--- Start ---

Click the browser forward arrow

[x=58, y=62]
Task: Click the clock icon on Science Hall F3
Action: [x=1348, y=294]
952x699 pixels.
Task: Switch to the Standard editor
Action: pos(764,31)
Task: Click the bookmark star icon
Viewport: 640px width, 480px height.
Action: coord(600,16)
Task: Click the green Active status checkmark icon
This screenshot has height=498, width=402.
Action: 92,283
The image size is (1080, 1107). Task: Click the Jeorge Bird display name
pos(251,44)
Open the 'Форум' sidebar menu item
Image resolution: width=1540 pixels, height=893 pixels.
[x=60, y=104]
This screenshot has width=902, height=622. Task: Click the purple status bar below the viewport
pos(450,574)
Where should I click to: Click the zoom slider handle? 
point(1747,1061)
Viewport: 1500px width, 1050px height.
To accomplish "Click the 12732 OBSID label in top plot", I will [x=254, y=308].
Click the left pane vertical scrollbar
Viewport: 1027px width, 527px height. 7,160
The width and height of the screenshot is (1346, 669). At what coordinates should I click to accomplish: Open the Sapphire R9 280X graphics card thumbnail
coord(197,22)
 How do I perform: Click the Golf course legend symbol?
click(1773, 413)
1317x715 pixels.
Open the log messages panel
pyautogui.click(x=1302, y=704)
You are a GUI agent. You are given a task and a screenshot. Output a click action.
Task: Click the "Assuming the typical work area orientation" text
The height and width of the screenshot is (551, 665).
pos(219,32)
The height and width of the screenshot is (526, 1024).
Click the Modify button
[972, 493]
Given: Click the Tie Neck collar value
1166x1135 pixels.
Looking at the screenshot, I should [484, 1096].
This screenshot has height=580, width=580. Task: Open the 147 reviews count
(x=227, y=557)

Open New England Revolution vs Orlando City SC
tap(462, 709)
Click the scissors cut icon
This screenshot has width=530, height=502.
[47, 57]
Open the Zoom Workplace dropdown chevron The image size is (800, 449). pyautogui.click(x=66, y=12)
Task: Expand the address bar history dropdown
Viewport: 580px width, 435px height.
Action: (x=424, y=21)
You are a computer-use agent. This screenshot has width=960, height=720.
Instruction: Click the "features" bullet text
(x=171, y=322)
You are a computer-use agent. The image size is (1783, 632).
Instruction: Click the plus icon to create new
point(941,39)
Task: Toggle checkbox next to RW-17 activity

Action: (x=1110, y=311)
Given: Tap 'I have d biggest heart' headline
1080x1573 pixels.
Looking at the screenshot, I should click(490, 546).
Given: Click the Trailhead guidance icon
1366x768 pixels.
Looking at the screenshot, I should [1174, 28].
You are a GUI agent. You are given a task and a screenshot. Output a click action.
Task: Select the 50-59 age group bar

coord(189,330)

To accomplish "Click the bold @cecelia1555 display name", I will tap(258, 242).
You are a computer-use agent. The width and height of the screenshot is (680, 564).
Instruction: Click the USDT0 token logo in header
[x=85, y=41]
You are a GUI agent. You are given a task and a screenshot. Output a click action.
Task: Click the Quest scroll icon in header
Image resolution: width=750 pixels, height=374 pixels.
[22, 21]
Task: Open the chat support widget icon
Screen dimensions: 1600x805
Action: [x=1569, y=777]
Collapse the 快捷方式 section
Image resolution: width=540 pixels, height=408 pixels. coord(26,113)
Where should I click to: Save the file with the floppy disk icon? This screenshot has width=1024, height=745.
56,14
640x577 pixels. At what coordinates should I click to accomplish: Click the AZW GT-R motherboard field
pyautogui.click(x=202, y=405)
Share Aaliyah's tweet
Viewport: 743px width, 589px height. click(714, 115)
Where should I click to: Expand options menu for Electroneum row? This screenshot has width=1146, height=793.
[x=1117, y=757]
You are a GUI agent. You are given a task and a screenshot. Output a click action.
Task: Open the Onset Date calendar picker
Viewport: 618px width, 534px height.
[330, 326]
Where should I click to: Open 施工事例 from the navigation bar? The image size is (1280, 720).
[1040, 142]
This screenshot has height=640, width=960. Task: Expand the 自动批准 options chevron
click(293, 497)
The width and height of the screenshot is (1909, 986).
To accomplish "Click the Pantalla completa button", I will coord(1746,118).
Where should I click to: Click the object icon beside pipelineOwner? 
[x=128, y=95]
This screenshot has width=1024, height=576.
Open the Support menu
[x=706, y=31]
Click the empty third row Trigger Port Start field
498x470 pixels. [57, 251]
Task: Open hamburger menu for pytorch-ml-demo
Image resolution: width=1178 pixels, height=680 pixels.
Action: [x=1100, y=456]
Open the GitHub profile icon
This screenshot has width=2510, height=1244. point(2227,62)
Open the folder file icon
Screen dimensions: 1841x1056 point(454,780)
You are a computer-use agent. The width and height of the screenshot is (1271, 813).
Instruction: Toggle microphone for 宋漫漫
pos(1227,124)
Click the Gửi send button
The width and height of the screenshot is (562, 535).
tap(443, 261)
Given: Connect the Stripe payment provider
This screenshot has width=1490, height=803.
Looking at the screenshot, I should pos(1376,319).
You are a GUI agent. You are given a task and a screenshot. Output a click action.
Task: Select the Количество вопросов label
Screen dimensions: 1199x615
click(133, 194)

--- End ---

_AIM OF THE EXERCISE_
Reproduce every one of the entries above word for word, keeping each line in its original order.

_COMPLETE ANSWER_
Click the browser forward arrow

[x=58, y=62]
Task: Click the clock icon on Science Hall F3
Action: [x=1348, y=294]
952x699 pixels.
Task: Switch to the Standard editor
Action: pos(764,31)
Task: Click the bookmark star icon
Viewport: 640px width, 480px height.
Action: coord(600,16)
Task: Click the green Active status checkmark icon
This screenshot has height=498, width=402.
Action: 92,283
The image size is (1080, 1107). Task: Click the Jeorge Bird display name
pos(251,44)
Open the 'Форум' sidebar menu item
Image resolution: width=1540 pixels, height=893 pixels.
[x=60, y=104]
This screenshot has width=902, height=622. Task: Click the purple status bar below the viewport
pos(450,574)
Where should I click to: Click the zoom slider handle? 
point(1747,1061)
Viewport: 1500px width, 1050px height.
To accomplish "Click the 12732 OBSID label in top plot", I will [x=254, y=308].
Click the left pane vertical scrollbar
Viewport: 1027px width, 527px height. 7,160
The width and height of the screenshot is (1346, 669). At what coordinates should I click to accomplish: Open the Sapphire R9 280X graphics card thumbnail
coord(197,22)
 How do I perform: Click the Golf course legend symbol?
click(1773, 413)
1317x715 pixels.
Open the log messages panel
pyautogui.click(x=1302, y=704)
You are a GUI agent. You are given a task and a screenshot. Output a click action.
Task: Click the "Assuming the typical work area orientation" text
The height and width of the screenshot is (551, 665).
pos(219,32)
The height and width of the screenshot is (526, 1024).
Click the Modify button
[972, 493]
Given: Click the Tie Neck collar value
1166x1135 pixels.
Looking at the screenshot, I should [484, 1096].
This screenshot has height=580, width=580. Task: Open the 147 reviews count
(x=227, y=557)

Open New England Revolution vs Orlando City SC
tap(462, 709)
Click the scissors cut icon
This screenshot has width=530, height=502.
[47, 57]
Open the Zoom Workplace dropdown chevron The image size is (800, 449). pyautogui.click(x=66, y=12)
Task: Expand the address bar history dropdown
Viewport: 580px width, 435px height.
Action: (x=424, y=21)
You are a computer-use agent. This screenshot has width=960, height=720.
Instruction: Click the "features" bullet text
(x=171, y=322)
You are a computer-use agent. The image size is (1783, 632).
Instruction: Click the plus icon to create new
point(941,39)
Task: Toggle checkbox next to RW-17 activity

Action: (x=1110, y=311)
Given: Tap 'I have d biggest heart' headline
1080x1573 pixels.
Looking at the screenshot, I should click(490, 546).
Given: Click the Trailhead guidance icon
1366x768 pixels.
Looking at the screenshot, I should [1174, 28].
You are a GUI agent. You are given a task and a screenshot. Output a click action.
Task: Select the 50-59 age group bar

coord(189,330)

To accomplish "Click the bold @cecelia1555 display name", I will tap(258, 242).
You are a computer-use agent. The width and height of the screenshot is (680, 564).
Instruction: Click the USDT0 token logo in header
[x=85, y=41]
You are a GUI agent. You are given a task and a screenshot. Output a click action.
Task: Click the Quest scroll icon in header
Image resolution: width=750 pixels, height=374 pixels.
[22, 21]
Task: Open the chat support widget icon
Screen dimensions: 1600x805
Action: [x=1569, y=777]
Collapse the 快捷方式 section
Image resolution: width=540 pixels, height=408 pixels. coord(26,113)
Where should I click to: Save the file with the floppy disk icon? This screenshot has width=1024, height=745.
56,14
640x577 pixels. At what coordinates should I click to accomplish: Click the AZW GT-R motherboard field
pyautogui.click(x=202, y=405)
Share Aaliyah's tweet
Viewport: 743px width, 589px height. click(714, 115)
Where should I click to: Expand options menu for Electroneum row? This screenshot has width=1146, height=793.
[x=1117, y=757]
You are a GUI agent. You are given a task and a screenshot. Output a click action.
Task: Open the Onset Date calendar picker
Viewport: 618px width, 534px height.
[330, 326]
Where should I click to: Open 施工事例 from the navigation bar? The image size is (1280, 720).
[1040, 142]
This screenshot has height=640, width=960. Task: Expand the 自动批准 options chevron
click(293, 497)
The width and height of the screenshot is (1909, 986).
To accomplish "Click the Pantalla completa button", I will coord(1746,118).
Where should I click to: Click the object icon beside pipelineOwner? 
[x=128, y=95]
This screenshot has width=1024, height=576.
Open the Support menu
[x=706, y=31]
Click the empty third row Trigger Port Start field
498x470 pixels. [57, 251]
Task: Open hamburger menu for pytorch-ml-demo
Image resolution: width=1178 pixels, height=680 pixels.
Action: [x=1100, y=456]
Open the GitHub profile icon
This screenshot has width=2510, height=1244. point(2227,62)
Open the folder file icon
Screen dimensions: 1841x1056 point(454,780)
You are a computer-use agent. The width and height of the screenshot is (1271, 813).
Instruction: Toggle microphone for 宋漫漫
pos(1227,124)
Click the Gửi send button
The width and height of the screenshot is (562, 535).
tap(443, 261)
Given: Connect the Stripe payment provider
This screenshot has width=1490, height=803.
Looking at the screenshot, I should pos(1376,319).
You are a GUI agent. You are given a task and a screenshot. Output a click action.
Task: Select the Количество вопросов label
Screen dimensions: 1199x615
click(133, 194)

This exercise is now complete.